Par Reghai Yasmina
Le Maroc avance. Parfois sous la pluie, parfois sous les écrans. Février 2026 n’a rien d’un mois flamboyant. Il est révélateur. Les crues récentes ont rappelé une vérité simple : le climat ne négocie pas. Les terres inondées, les infrastructures fragilisées, les familles contraintes de s’adapter dessinent un pays confronté à une nouvelle normalité. La résilience n’est plus un mot institutionnel. Elle devient une nécessité quotidienne.
Et pendant que certaines régions réparent, d’autres projettent. Le numérique, lui, n’attend pas que le ciel s’éclaircisse. L’appel à candidatures du Lab Digital Maroc 2026 symbolise cette volonté d’anticiper plutôt que subir. Former, incuber, accélérer. Encourager les jeunes talents à penser solutions plutôt que problèmes. Le Maroc ne veut plus seulement s’adapter aux transformations mondiales ; il veut en être un acteur.
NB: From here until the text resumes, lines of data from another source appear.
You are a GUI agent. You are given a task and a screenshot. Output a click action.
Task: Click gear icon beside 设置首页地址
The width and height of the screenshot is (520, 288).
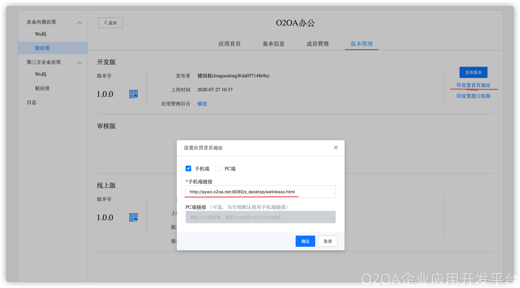coord(459,85)
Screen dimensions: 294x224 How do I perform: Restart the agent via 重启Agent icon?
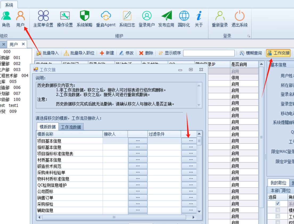click(106, 19)
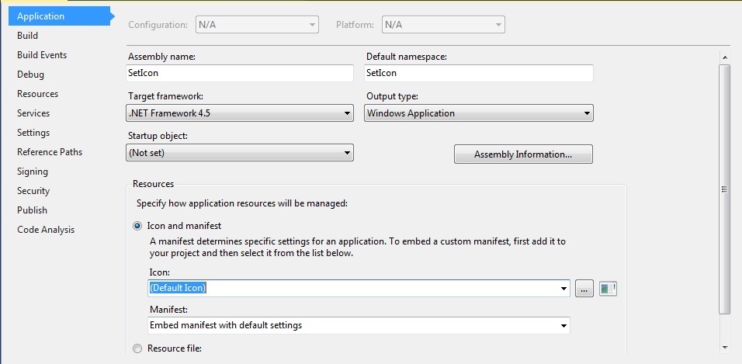The width and height of the screenshot is (742, 364).
Task: Click the browse ellipsis button for Icon
Action: [x=584, y=289]
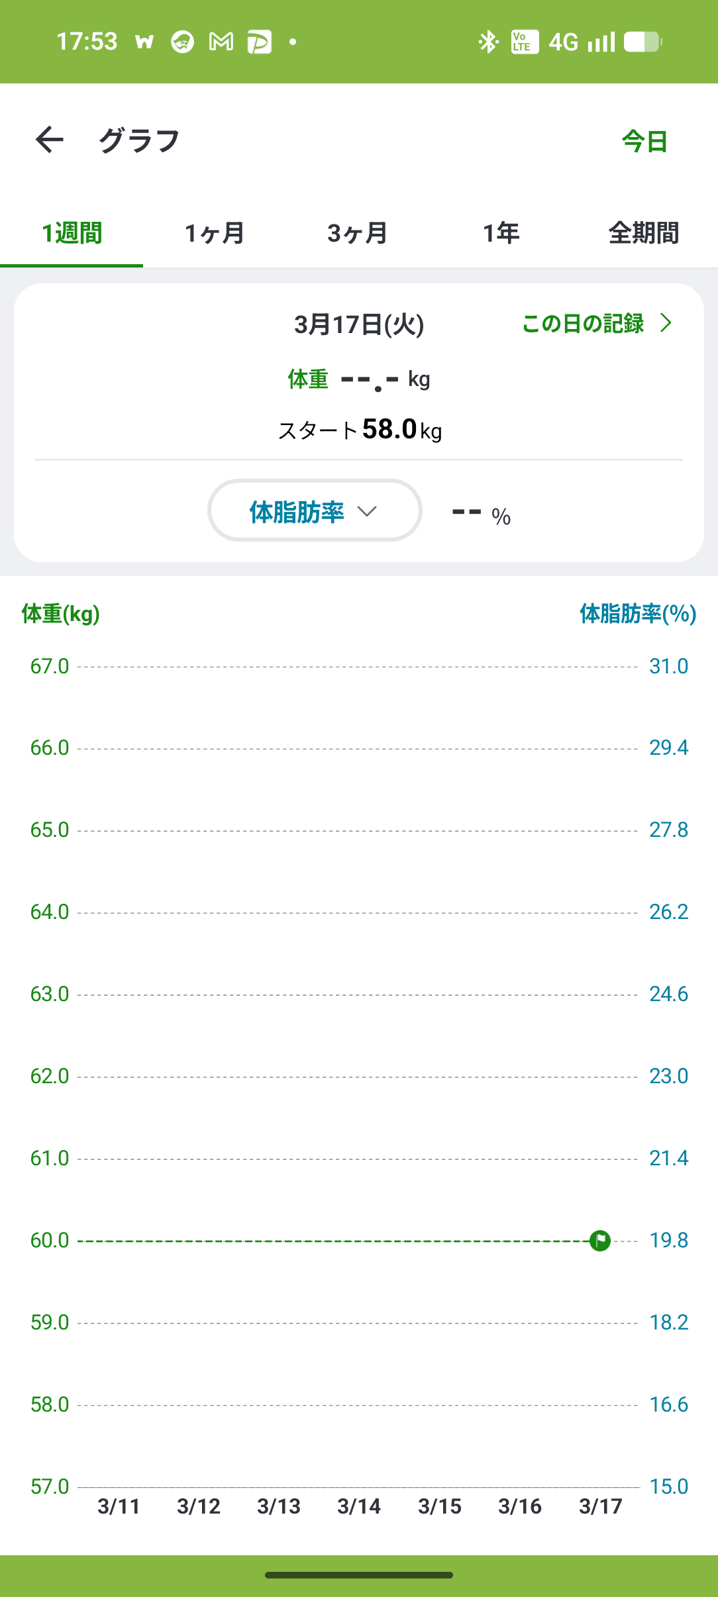This screenshot has width=718, height=1597.
Task: Tap the 3/14 date on chart axis
Action: [359, 1506]
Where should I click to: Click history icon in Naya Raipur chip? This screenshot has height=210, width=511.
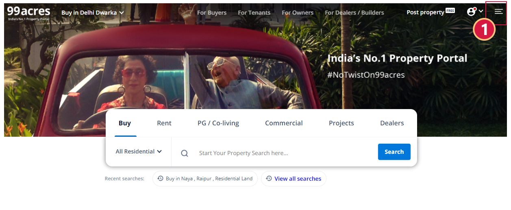(x=160, y=179)

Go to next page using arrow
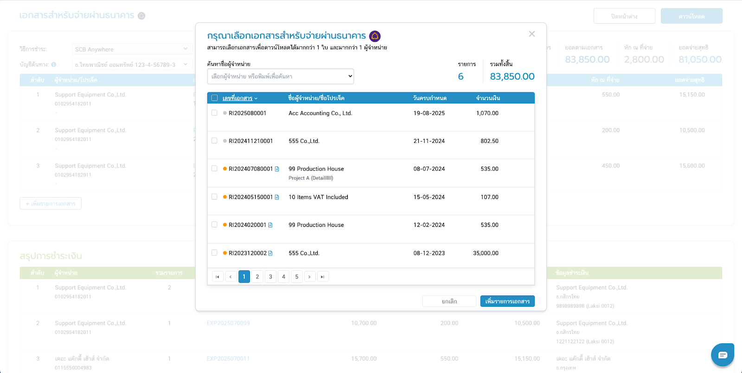pos(310,277)
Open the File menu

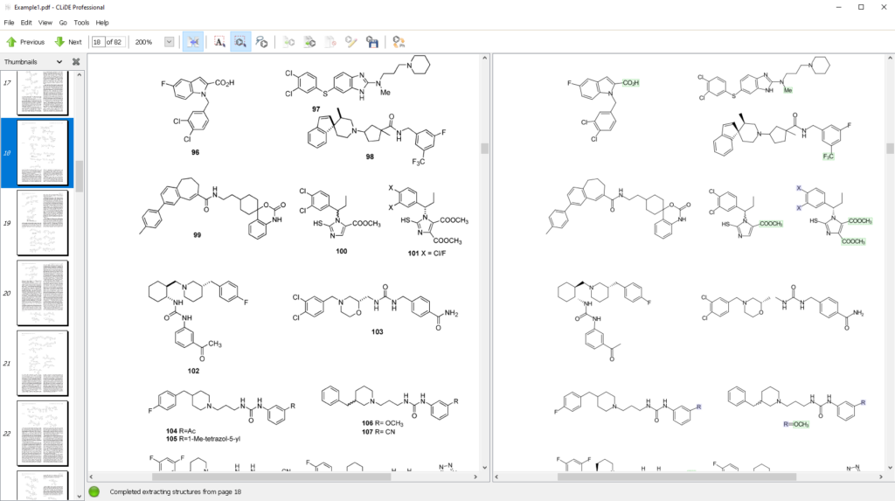pyautogui.click(x=9, y=22)
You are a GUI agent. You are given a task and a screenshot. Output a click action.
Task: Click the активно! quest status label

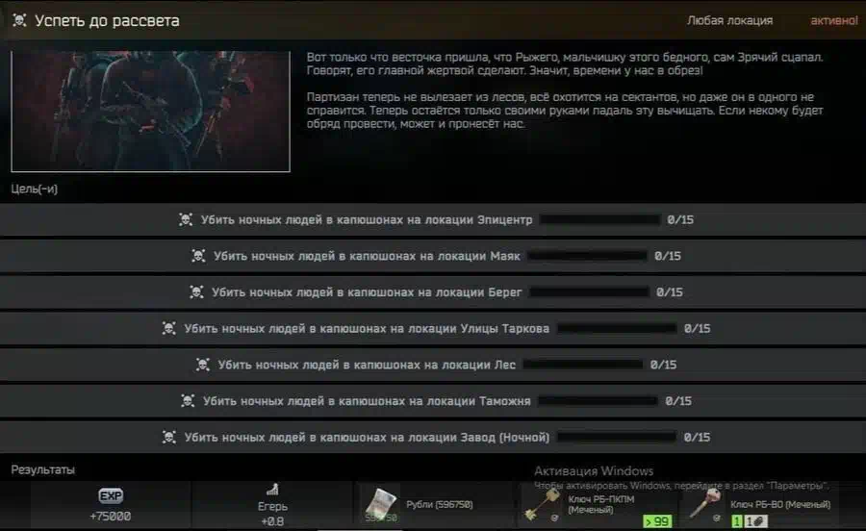(x=834, y=21)
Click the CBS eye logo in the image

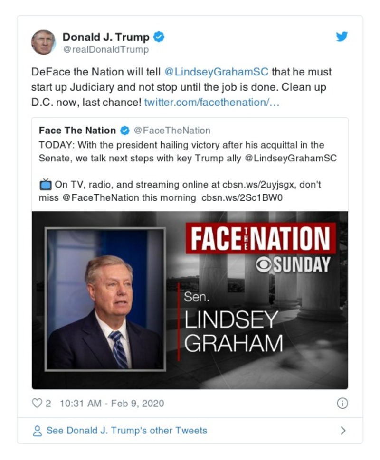[x=264, y=265]
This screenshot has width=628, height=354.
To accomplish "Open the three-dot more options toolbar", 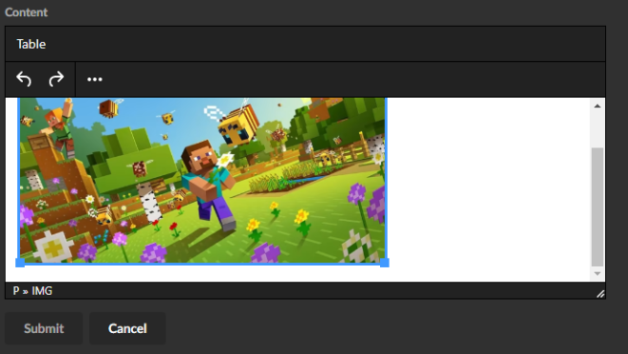I will [x=94, y=80].
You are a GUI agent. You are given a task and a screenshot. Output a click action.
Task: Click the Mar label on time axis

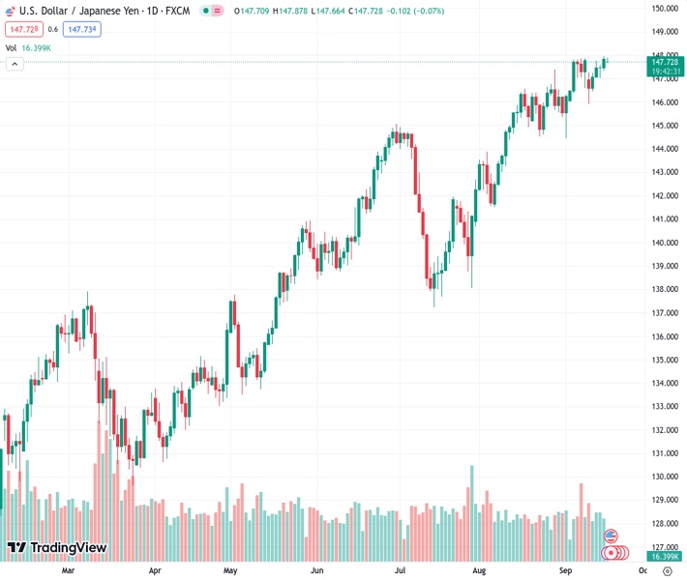(68, 571)
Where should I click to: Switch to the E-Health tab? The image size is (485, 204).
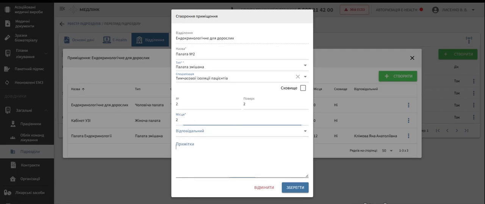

Deux temporalités cohabitent. L’urgence et la projection. Et c’est peut-être cela, la vraie transition. Pas un basculement brutal. Mais un apprentissage de l’équilibre. Comment investir dans l’intelligence artificielle tout en renforçant la gestion des risques climatiques ? Comment parler innovation dans un contexte où certaines priorités restent vitales ?
Le Maroc de 2026 ne cherche plus à choisir entre modernité et résilience. Il apprend à conjuguer les deux.
Ni triomphant. Ni en crise permanente. En mouvement.
Et si la transition n’était pas un slogan, mais un état ?
Un pays qui ajuste, qui teste, qui se trompe parfois, mais qui refuse l’immobilisme.
Au fond, la question n’est peut-être pas de savoir si le Maroc change. Il change.
La question est de savoir si nous changeons avec lui.
Votre chroniqueuse qui préfère les pays imparfaits en mouvement aux certitudes immobiles.